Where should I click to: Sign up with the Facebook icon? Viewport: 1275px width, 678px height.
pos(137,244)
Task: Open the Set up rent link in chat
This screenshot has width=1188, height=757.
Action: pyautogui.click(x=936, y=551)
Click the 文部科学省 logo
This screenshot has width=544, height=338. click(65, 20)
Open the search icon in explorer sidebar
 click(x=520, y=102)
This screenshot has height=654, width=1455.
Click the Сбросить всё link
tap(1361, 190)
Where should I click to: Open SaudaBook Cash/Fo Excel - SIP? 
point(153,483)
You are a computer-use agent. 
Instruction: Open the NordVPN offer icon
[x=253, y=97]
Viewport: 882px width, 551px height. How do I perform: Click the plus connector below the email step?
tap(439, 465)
+ + +
• [Work instructions]:
Above are the entries; give them back verbatim.

• [Reply]:
Where should I click to: Sign up with the Facebook icon? Viewport: 1275px width, 678px height.
pos(137,244)
Task: Open the Set up rent link in chat
This screenshot has width=1188, height=757.
Action: pyautogui.click(x=936, y=551)
Click the 文部科学省 logo
This screenshot has width=544, height=338. click(65, 20)
Open the search icon in explorer sidebar
 click(x=520, y=102)
This screenshot has height=654, width=1455.
Click the Сбросить всё link
tap(1361, 190)
Where should I click to: Open SaudaBook Cash/Fo Excel - SIP? 
point(153,483)
You are a computer-use agent. 
Instruction: Open the NordVPN offer icon
[x=253, y=97]
Viewport: 882px width, 551px height. How do I perform: Click the plus connector below the email step?
tap(439, 465)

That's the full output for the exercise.